§ **Problem to solve**
Leaving nothing out, set down all the data exactly.
= Beginning of Section =
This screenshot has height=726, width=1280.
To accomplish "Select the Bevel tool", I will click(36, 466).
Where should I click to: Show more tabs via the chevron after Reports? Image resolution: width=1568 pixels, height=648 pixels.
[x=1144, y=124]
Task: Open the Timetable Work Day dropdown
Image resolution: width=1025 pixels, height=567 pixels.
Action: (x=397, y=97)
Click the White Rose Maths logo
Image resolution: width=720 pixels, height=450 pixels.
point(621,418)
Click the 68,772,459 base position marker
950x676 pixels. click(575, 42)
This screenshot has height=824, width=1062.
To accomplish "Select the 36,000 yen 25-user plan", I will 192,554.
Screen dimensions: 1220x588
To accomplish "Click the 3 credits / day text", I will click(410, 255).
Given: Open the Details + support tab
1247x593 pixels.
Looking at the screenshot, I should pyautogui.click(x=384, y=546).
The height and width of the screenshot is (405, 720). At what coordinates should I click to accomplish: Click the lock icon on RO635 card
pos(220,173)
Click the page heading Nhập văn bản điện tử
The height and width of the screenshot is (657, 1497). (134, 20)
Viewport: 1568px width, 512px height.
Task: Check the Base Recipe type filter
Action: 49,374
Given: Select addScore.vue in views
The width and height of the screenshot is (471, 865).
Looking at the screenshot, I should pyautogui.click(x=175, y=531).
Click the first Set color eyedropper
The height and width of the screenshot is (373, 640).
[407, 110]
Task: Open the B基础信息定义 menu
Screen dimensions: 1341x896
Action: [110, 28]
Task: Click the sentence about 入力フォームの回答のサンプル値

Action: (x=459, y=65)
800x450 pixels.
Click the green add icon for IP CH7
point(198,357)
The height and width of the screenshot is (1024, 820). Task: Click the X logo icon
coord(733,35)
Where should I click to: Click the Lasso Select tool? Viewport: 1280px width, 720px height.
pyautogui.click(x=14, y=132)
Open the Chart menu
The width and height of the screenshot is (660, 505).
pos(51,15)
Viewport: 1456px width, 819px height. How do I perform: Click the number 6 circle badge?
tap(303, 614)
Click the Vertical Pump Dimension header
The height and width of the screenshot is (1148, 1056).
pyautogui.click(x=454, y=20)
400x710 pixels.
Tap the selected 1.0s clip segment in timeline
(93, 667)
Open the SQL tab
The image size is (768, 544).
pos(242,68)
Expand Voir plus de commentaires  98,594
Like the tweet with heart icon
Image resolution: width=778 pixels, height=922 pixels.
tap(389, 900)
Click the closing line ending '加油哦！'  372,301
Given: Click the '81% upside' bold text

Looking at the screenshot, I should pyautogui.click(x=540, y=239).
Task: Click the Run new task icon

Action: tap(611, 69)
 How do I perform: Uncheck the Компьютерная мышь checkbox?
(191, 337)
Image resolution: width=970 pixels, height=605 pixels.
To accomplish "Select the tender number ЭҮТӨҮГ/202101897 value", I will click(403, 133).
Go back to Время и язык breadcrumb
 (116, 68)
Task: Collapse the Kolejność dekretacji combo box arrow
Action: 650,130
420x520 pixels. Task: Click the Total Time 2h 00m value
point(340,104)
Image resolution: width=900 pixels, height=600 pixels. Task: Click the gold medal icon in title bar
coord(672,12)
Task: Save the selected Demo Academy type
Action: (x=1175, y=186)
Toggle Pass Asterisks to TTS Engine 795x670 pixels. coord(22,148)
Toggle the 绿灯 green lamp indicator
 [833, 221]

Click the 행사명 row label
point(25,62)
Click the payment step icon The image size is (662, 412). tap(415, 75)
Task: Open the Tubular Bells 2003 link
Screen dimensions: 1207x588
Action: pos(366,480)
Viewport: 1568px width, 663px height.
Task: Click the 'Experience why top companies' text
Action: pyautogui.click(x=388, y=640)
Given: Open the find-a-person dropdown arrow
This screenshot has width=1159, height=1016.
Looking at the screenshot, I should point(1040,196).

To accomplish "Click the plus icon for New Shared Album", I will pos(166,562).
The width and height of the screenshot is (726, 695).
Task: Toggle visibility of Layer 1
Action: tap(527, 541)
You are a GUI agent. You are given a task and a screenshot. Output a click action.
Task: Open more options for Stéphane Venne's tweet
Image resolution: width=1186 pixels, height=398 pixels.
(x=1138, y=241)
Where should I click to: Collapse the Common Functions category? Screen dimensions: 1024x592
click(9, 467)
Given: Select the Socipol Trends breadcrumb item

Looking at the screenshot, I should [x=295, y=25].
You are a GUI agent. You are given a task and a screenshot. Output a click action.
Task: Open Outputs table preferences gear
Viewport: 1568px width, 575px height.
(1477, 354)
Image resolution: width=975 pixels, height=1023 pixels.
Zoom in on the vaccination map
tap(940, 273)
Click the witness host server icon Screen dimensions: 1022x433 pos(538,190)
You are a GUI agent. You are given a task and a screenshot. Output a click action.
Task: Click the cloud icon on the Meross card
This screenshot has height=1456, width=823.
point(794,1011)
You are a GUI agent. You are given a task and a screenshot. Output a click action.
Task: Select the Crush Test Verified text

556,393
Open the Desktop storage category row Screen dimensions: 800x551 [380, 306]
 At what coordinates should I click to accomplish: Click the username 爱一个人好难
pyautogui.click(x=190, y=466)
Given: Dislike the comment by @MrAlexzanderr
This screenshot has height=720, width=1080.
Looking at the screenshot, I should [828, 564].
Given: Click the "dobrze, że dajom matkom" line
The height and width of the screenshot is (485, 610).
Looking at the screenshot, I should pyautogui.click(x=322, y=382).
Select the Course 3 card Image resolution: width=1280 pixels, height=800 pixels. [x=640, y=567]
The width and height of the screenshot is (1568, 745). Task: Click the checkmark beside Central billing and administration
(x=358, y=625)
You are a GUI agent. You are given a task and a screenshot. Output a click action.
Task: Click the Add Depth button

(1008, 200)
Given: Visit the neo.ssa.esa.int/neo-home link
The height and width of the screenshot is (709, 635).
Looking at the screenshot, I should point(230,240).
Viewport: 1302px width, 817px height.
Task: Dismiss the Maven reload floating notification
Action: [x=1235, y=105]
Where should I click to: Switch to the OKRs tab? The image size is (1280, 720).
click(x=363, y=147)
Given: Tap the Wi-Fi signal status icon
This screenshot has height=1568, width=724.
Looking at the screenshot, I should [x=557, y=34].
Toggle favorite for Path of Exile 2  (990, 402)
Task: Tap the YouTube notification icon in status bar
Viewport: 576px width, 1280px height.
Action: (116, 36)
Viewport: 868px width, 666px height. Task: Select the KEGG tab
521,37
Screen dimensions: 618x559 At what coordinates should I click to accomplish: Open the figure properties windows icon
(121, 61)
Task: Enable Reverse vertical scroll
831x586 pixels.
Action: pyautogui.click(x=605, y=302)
= End of Section =
§ **Solution for this task**
This screenshot has height=726, width=1280.
To accomplish "Select the Bevel tool", I will click(36, 466).
Where should I click to: Show more tabs via the chevron after Reports? Image resolution: width=1568 pixels, height=648 pixels.
[x=1144, y=124]
Task: Open the Timetable Work Day dropdown
Image resolution: width=1025 pixels, height=567 pixels.
Action: (x=397, y=97)
Click the White Rose Maths logo
Image resolution: width=720 pixels, height=450 pixels.
point(621,418)
Click the 68,772,459 base position marker
950x676 pixels. click(575, 42)
This screenshot has height=824, width=1062.
To accomplish "Select the 36,000 yen 25-user plan", I will 192,554.
Screen dimensions: 1220x588
To accomplish "Click the 3 credits / day text", I will click(410, 255).
Given: Open the Details + support tab
1247x593 pixels.
Looking at the screenshot, I should pyautogui.click(x=384, y=546).
The height and width of the screenshot is (405, 720). At what coordinates should I click to accomplish: Click the lock icon on RO635 card
pos(220,173)
Click the page heading Nhập văn bản điện tử
The height and width of the screenshot is (657, 1497). (134, 20)
Viewport: 1568px width, 512px height.
Task: Check the Base Recipe type filter
Action: 49,374
Given: Select addScore.vue in views
The width and height of the screenshot is (471, 865).
Looking at the screenshot, I should pyautogui.click(x=175, y=531).
Click the first Set color eyedropper
The height and width of the screenshot is (373, 640).
[407, 110]
Task: Open the B基础信息定义 menu
Screen dimensions: 1341x896
Action: [110, 28]
Task: Click the sentence about 入力フォームの回答のサンプル値

Action: (x=459, y=65)
800x450 pixels.
Click the green add icon for IP CH7
point(198,357)
The height and width of the screenshot is (1024, 820). Task: Click the X logo icon
coord(733,35)
Where should I click to: Click the Lasso Select tool? Viewport: 1280px width, 720px height.
pyautogui.click(x=14, y=132)
Open the Chart menu
The width and height of the screenshot is (660, 505).
pos(51,15)
Viewport: 1456px width, 819px height. How do I perform: Click the number 6 circle badge?
tap(303, 614)
Click the Vertical Pump Dimension header
The height and width of the screenshot is (1148, 1056).
pyautogui.click(x=454, y=20)
400x710 pixels.
Tap the selected 1.0s clip segment in timeline
(93, 667)
Open the SQL tab
The image size is (768, 544).
pos(242,68)
Expand Voir plus de commentaires  98,594
Like the tweet with heart icon
Image resolution: width=778 pixels, height=922 pixels.
tap(389, 900)
Click the closing line ending '加油哦！'  372,301
Given: Click the '81% upside' bold text

Looking at the screenshot, I should pyautogui.click(x=540, y=239).
Task: Click the Run new task icon

Action: tap(611, 69)
 How do I perform: Uncheck the Компьютерная мышь checkbox?
(191, 337)
Image resolution: width=970 pixels, height=605 pixels.
To accomplish "Select the tender number ЭҮТӨҮГ/202101897 value", I will click(403, 133).
Go back to Время и язык breadcrumb
 (116, 68)
Task: Collapse the Kolejność dekretacji combo box arrow
Action: 650,130
420x520 pixels. Task: Click the Total Time 2h 00m value
point(340,104)
Image resolution: width=900 pixels, height=600 pixels. Task: Click the gold medal icon in title bar
coord(672,12)
Task: Save the selected Demo Academy type
Action: (x=1175, y=186)
Toggle Pass Asterisks to TTS Engine 795x670 pixels. coord(22,148)
Toggle the 绿灯 green lamp indicator
 [833, 221]

Click the 행사명 row label
point(25,62)
Click the payment step icon The image size is (662, 412). tap(415, 75)
Task: Open the Tubular Bells 2003 link
Screen dimensions: 1207x588
Action: pos(366,480)
Viewport: 1568px width, 663px height.
Task: Click the 'Experience why top companies' text
Action: pyautogui.click(x=388, y=640)
Given: Open the find-a-person dropdown arrow
This screenshot has width=1159, height=1016.
Looking at the screenshot, I should point(1040,196).

To accomplish "Click the plus icon for New Shared Album", I will pos(166,562).
The width and height of the screenshot is (726, 695).
Task: Toggle visibility of Layer 1
Action: tap(527, 541)
You are a GUI agent. You are given a task and a screenshot. Output a click action.
Task: Open more options for Stéphane Venne's tweet
Image resolution: width=1186 pixels, height=398 pixels.
(x=1138, y=241)
Where should I click to: Collapse the Common Functions category? Screen dimensions: 1024x592
click(9, 467)
Given: Select the Socipol Trends breadcrumb item

Looking at the screenshot, I should [x=295, y=25].
You are a GUI agent. You are given a task and a screenshot. Output a click action.
Task: Open Outputs table preferences gear
Viewport: 1568px width, 575px height.
(1477, 354)
Image resolution: width=975 pixels, height=1023 pixels.
Zoom in on the vaccination map
tap(940, 273)
Click the witness host server icon Screen dimensions: 1022x433 pos(538,190)
You are a GUI agent. You are given a task and a screenshot. Output a click action.
Task: Click the cloud icon on the Meross card
This screenshot has height=1456, width=823.
point(794,1011)
You are a GUI agent. You are given a task and a screenshot. Output a click action.
Task: Select the Crush Test Verified text

556,393
Open the Desktop storage category row Screen dimensions: 800x551 [380, 306]
 At what coordinates should I click to accomplish: Click the username 爱一个人好难
pyautogui.click(x=190, y=466)
Given: Dislike the comment by @MrAlexzanderr
This screenshot has height=720, width=1080.
Looking at the screenshot, I should [828, 564].
Given: Click the "dobrze, że dajom matkom" line
The height and width of the screenshot is (485, 610).
Looking at the screenshot, I should pyautogui.click(x=322, y=382).
Select the Course 3 card Image resolution: width=1280 pixels, height=800 pixels. [x=640, y=567]
The width and height of the screenshot is (1568, 745). Task: Click the checkmark beside Central billing and administration
(x=358, y=625)
You are a GUI agent. You are given a task and a screenshot. Output a click action.
Task: Click the Add Depth button

(1008, 200)
Given: Visit the neo.ssa.esa.int/neo-home link
The height and width of the screenshot is (709, 635).
Looking at the screenshot, I should point(230,240).
Viewport: 1302px width, 817px height.
Task: Dismiss the Maven reload floating notification
Action: [x=1235, y=105]
Where should I click to: Switch to the OKRs tab? The image size is (1280, 720).
click(x=363, y=147)
Given: Tap the Wi-Fi signal status icon
This screenshot has height=1568, width=724.
Looking at the screenshot, I should [x=557, y=34].
Toggle favorite for Path of Exile 2  (990, 402)
Task: Tap the YouTube notification icon in status bar
Viewport: 576px width, 1280px height.
Action: (116, 36)
Viewport: 868px width, 666px height. Task: Select the KEGG tab
521,37
Screen dimensions: 618x559 At what coordinates should I click to accomplish: Open the figure properties windows icon
(121, 61)
Task: Enable Reverse vertical scroll
831x586 pixels.
Action: pyautogui.click(x=605, y=302)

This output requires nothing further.